Endothel and Microcirculation


Organ perfusion is regulated by diameter changes of the smallest arteries (arterioles). The arteriolar diameters are controlled by endothelial cells, which form the innermost cell layer in vessels. The endothelium modulates the activity of the adjacent smooth muscle cell by releasing different dilator and constrictor mediators and thereby exerts its control function on vascular tone and thus blood flow. Endothelial function is studied by means of intravital microscopy in the skeletal muscle of mice, using the isolated perfused heart or isolated vessels but also by telemetric measurement of arterial pressure in conscious animals. The arterioles that provide and control blood flow to the tissues can be directly observed using intravital microscopy. Thus, vascular diameter, blood flow velocity, and the membrane potential of vascular cells (endothelial and smooth muscle cells) can be directly assessed. A topic of special interest is the coordination of vascular cell behaviour along the length of the vessel as vascular cells do not act independently of each other but form a coordinated cellular network. Many vasomotor stimuli do not only elicit a diameter change at the site of localized application but also induce diameter changes at remote upstream sites without stimulating these areas directly. Such remote vascular responses (conducted response) require intercellular connections allowing signals to be transmitted from cell to cell. The molecular bricks of these channels are the connexin proteins which cluster to form so-called gap junctions. Overall, the studies are aimed to examine the role of endothelial mediators and gap junction proteins (connexins) in the control of blood flow to the tissues.
* * * * * * * * *
What to work on:
A) Translate this sentence from the passage on endothelium and microcirculation into Spanish: "The arterioles that provide and control blood flow to the tissues can be directly observed using intravital microscopy."
B) Carry on the passage on endothelium and microcirculation, picking up after its final sentence.
* * * * * * * * *
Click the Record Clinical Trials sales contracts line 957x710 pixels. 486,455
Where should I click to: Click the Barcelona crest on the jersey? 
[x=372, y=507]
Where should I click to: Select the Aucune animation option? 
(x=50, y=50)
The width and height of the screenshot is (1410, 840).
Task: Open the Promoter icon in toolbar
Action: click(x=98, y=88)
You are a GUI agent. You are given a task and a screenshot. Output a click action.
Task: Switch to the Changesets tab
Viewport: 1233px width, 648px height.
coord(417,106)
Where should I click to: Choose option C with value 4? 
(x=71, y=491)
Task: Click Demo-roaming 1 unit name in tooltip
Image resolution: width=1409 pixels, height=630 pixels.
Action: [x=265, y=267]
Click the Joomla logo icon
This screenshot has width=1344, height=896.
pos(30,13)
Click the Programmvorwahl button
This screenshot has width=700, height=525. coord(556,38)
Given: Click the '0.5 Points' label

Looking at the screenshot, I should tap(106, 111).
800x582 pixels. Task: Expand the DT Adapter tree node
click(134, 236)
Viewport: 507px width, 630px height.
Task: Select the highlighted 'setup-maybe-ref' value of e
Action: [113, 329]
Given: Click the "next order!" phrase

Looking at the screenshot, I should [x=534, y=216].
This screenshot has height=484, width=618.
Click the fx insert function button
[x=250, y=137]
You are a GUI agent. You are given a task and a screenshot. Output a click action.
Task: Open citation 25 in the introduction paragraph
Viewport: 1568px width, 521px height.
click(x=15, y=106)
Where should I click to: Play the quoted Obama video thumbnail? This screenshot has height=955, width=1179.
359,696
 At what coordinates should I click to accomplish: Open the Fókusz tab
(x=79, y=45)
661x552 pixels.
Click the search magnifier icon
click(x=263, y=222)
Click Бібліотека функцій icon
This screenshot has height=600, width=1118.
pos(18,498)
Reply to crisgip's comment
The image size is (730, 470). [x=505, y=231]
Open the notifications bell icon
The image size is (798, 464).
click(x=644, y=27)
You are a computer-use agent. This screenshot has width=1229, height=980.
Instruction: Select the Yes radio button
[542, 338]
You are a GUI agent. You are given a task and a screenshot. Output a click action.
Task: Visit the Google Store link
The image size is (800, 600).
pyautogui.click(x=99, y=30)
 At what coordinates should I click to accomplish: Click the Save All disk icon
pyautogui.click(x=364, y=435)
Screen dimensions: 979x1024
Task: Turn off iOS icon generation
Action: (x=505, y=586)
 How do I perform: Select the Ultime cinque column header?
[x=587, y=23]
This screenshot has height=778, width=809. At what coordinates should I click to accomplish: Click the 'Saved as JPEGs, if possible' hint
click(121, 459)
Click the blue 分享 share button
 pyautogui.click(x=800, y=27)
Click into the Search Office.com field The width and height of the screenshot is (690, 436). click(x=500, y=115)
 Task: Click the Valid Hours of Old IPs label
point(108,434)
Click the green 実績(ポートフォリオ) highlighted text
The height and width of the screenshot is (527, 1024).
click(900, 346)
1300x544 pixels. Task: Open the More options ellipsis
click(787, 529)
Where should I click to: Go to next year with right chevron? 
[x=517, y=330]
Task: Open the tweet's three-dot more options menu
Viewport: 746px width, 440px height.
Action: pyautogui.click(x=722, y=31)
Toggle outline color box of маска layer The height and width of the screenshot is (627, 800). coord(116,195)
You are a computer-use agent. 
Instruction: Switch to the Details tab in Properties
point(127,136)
* * * * * * * * *
Responses:
A) Las arteriolas que suministran y controlan el flujo sanguíneo a los tejidos pueden observarse directamente mediante microscopía intravital.

B)
In collaboration with the Department for Integrative and Experimental Genomics, genes that have been demonstrated to be associated with myocardial infarction and coronary disease are examined to identify their functional roles in physiologic and pathophysiologic models. Hitherto, blood pressure measurement, development of atherosclerosis, and thrombus formation are studied in vivo in gene-deficient mice. The studies are aimed to identify how certain genes lead to coronary diseases and provide new ideas for treatment strategies.